* **Exercise prompt**
Take the entries below and reproduce exactly the portion that begins at the line containing "You are a GUI" and ends at the line containing "Given: Click the 本地视频 button", keeping both ends, dropping pictures, and adding nothing else.

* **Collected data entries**
»»

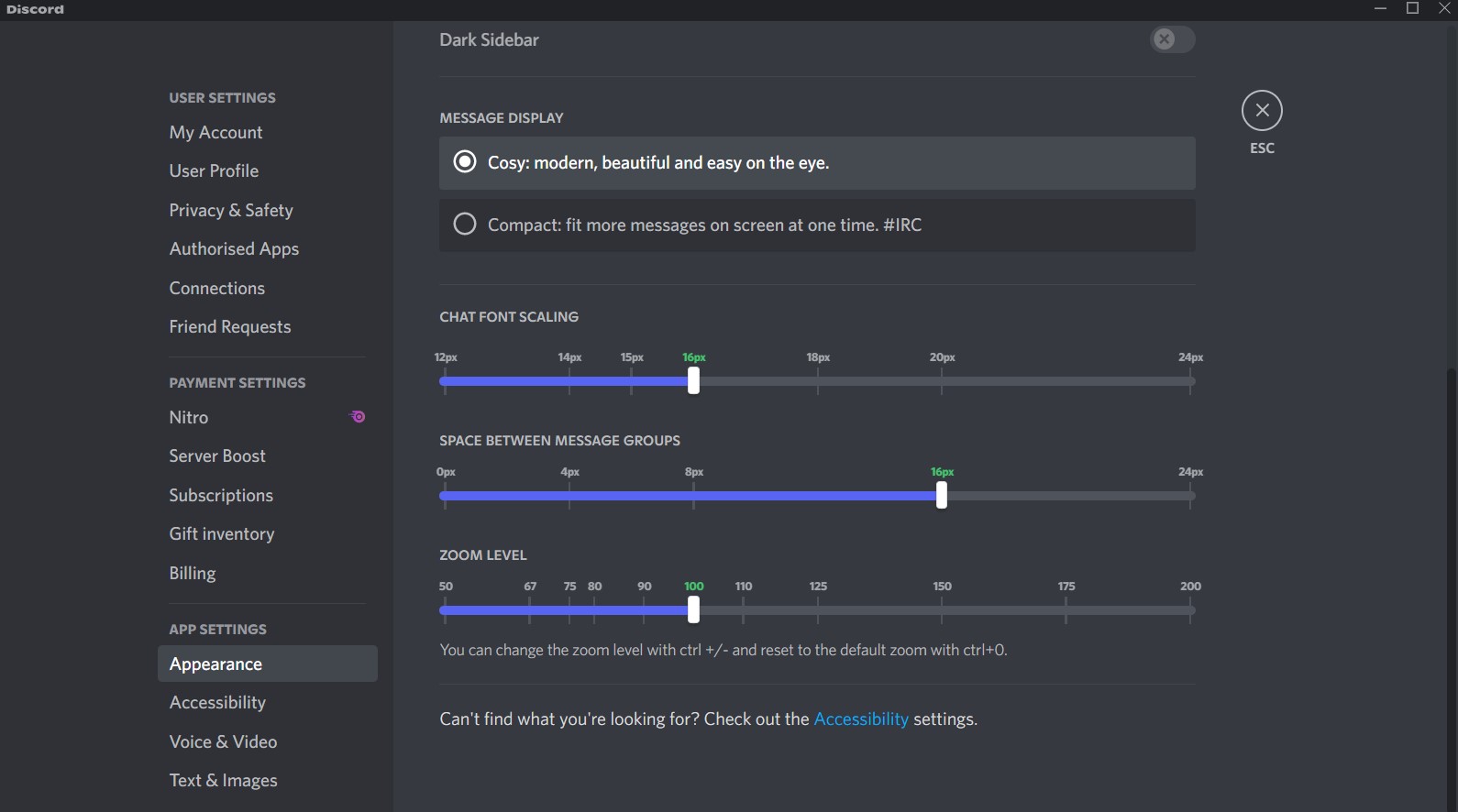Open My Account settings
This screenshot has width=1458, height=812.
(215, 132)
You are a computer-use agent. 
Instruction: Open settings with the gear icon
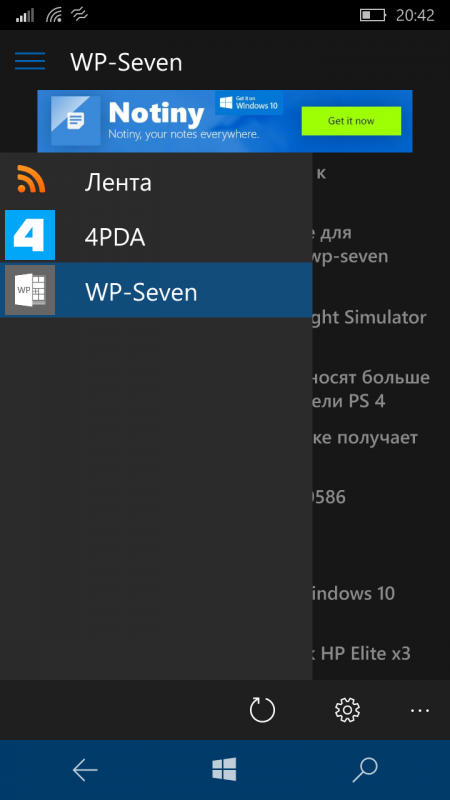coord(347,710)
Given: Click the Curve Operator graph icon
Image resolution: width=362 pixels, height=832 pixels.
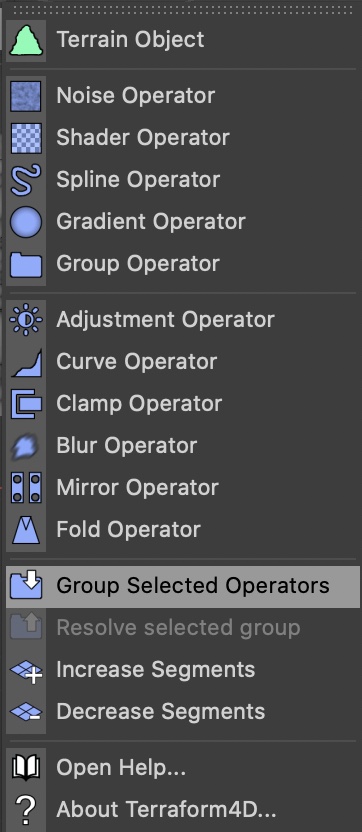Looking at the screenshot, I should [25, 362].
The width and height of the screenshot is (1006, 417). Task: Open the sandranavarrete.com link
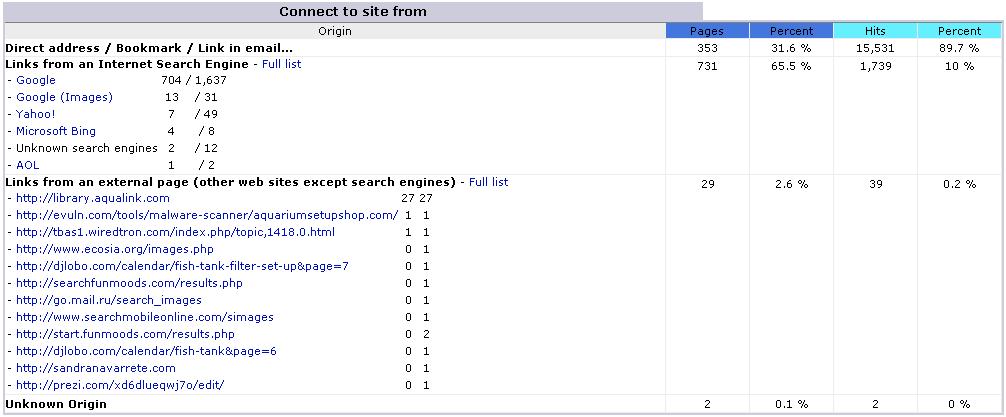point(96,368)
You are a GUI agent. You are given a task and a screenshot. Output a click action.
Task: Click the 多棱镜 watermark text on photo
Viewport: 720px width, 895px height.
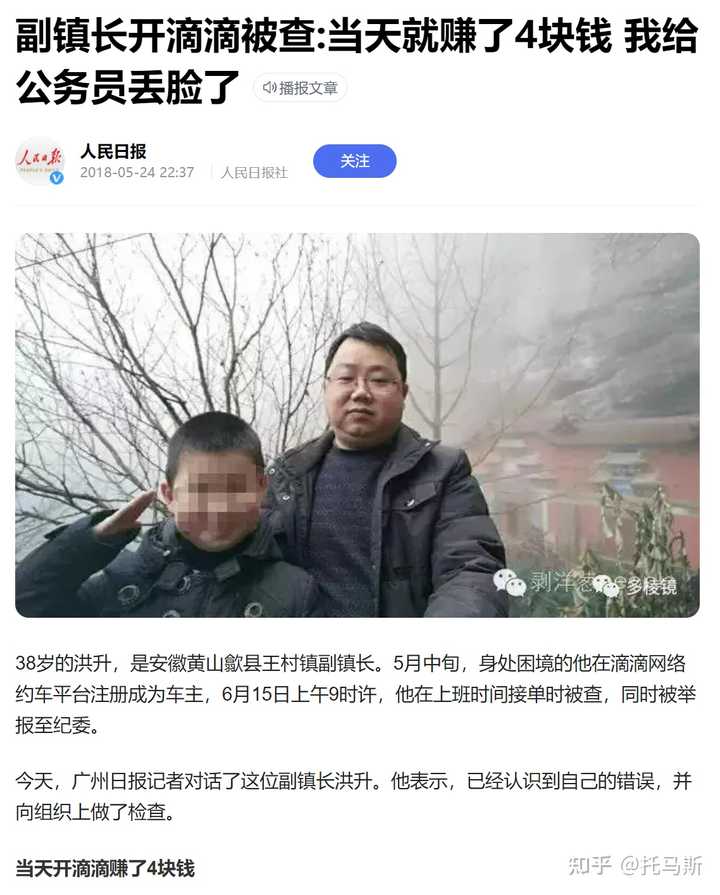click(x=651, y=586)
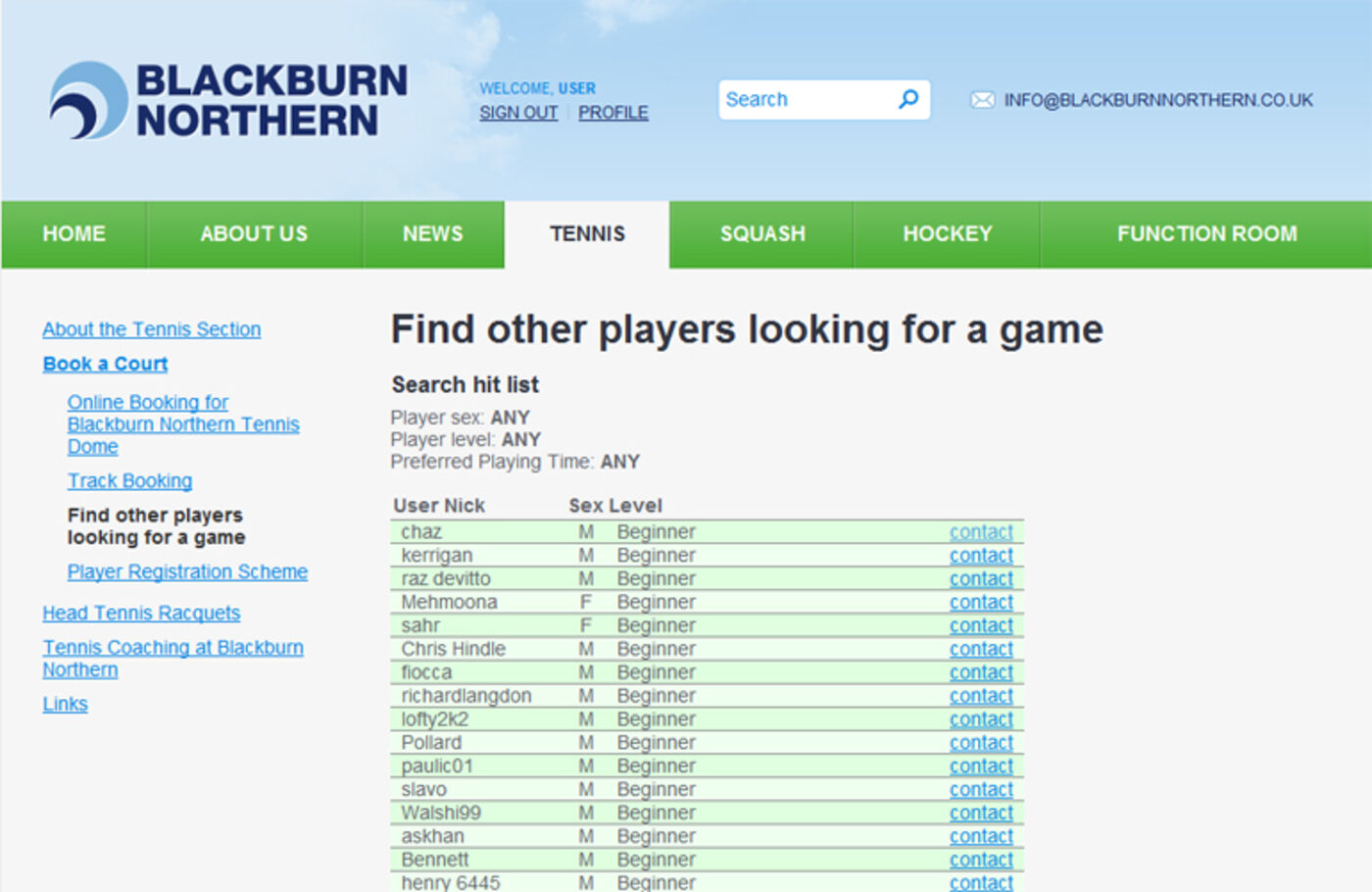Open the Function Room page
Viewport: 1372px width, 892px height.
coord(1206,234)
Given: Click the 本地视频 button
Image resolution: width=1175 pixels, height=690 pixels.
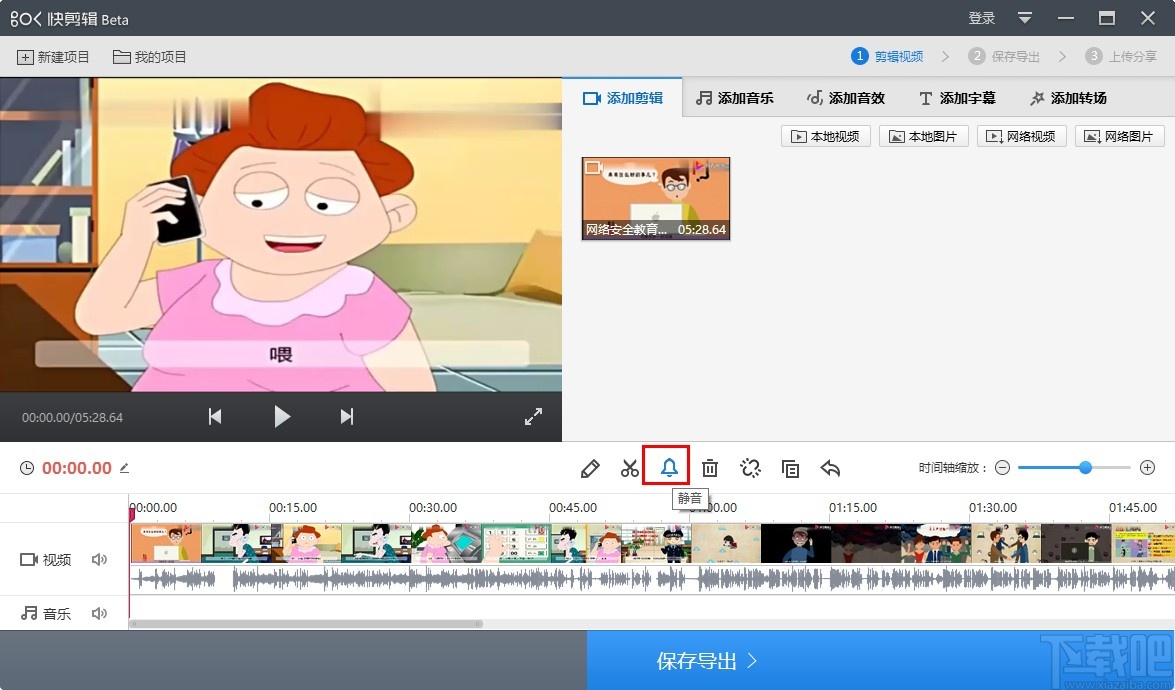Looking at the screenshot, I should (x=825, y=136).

««

* **Finished exercise**
You are a GUI agent. You are given a task and a screenshot. Output a click action.
Task: Click the 多棱镜 watermark text on photo
Viewport: 720px width, 895px height.
click(x=651, y=586)
Open the Function Room page
Viewport: 1372px width, 892px height.
coord(1206,234)
Given: Click the 本地视频 button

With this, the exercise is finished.